We are updating our estimates following management's conference call.
Impact: POSITIVE
Q2/23 Results: Precision reported Q2/23 EBITDAS of $144.8 million, 21% above our estimate of $120.0 million. Operationally, we view the quarter as a beat. Details on Page 2.
Conference Call Takeaways:
Q3/23 Margin Guidance and U.S. Activity Outlook: For Q3/23, management is guiding to US$15,000/day gross margins in the U.S. and a $500/day sequential increase (~$12,700/day) in margins in Canada. Currently, PD has 43 active rigs in the U.S., and management believes activity levels could decline further before ramping back up again in Q4/23.
Excess Demand for AC Triples in Canada: Precision estimates that the Canadian market was short five to seven super-triple rigs last winter in light of the BC government/BRFN settlement, TMX, and LNG Canada. Management is asking Canadian E&Ps for contracted day-rates in the upper 30s and to cover mobilization costs in order to move a rig to Canada.

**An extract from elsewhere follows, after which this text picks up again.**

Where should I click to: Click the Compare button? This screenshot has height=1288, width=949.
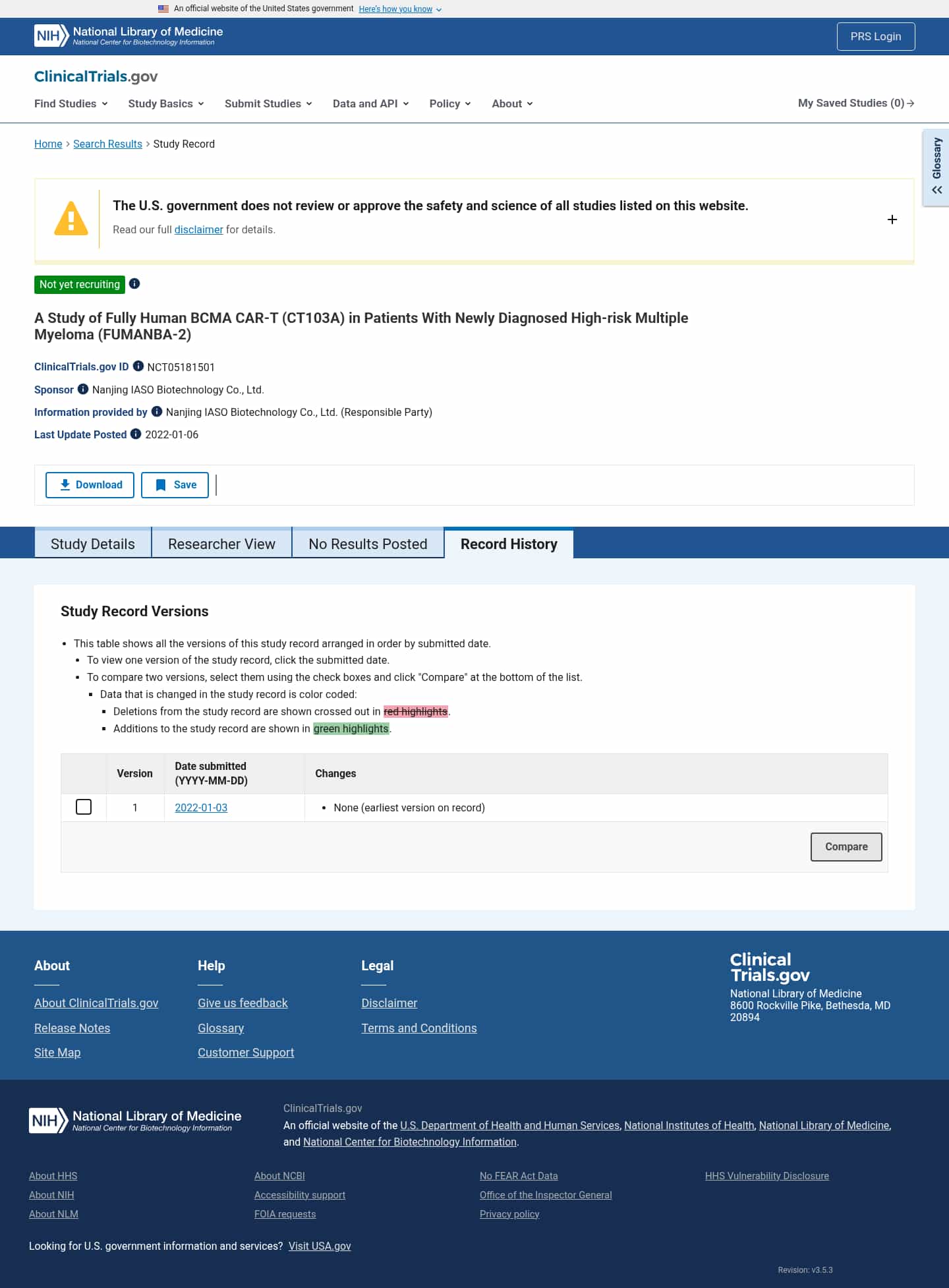click(846, 847)

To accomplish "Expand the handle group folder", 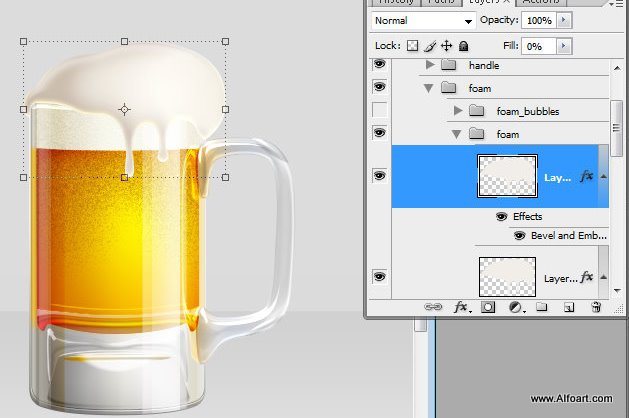I will pos(430,65).
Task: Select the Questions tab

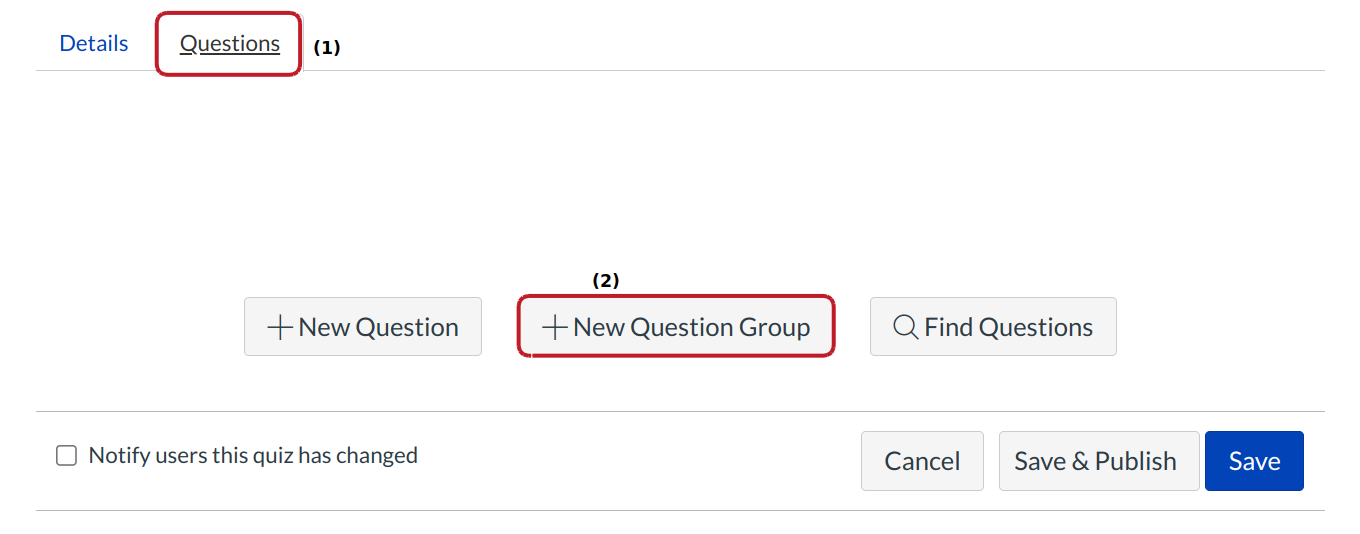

Contracting Activity Details: Management has contracted rigs under take-or-pay with contract terms in the 12-month range on average with leading-edge all-in rig pricing approaching ~$40,000/day.
Estimate Changes: Our updated estimates contemplate Q2/23 actual results and the margin guidance noted above. As a result, our 2023 and 2024 EBITDAS estimates increase by 10% and 11%, respectively. See Page 3 for details.
TD Investment Conclusion
Despite volatile commodity prices and the recent reduction in the U.S. rig count, which we expect will reach trough levels in the coming weeks, contract drillers remain disciplined in terms of how it prices its services with a focus on generating stronger returns and not only competing for utilization. With continued strength in pricing and demand for high-specification drilling rigs expected to return, we believe Precision's H2/23 and 2024 outlook will not be as challenging as previously feared. In this context, we are increasing our target price to $125.00/share ($105.00 previously) and maintaining our BUY rating.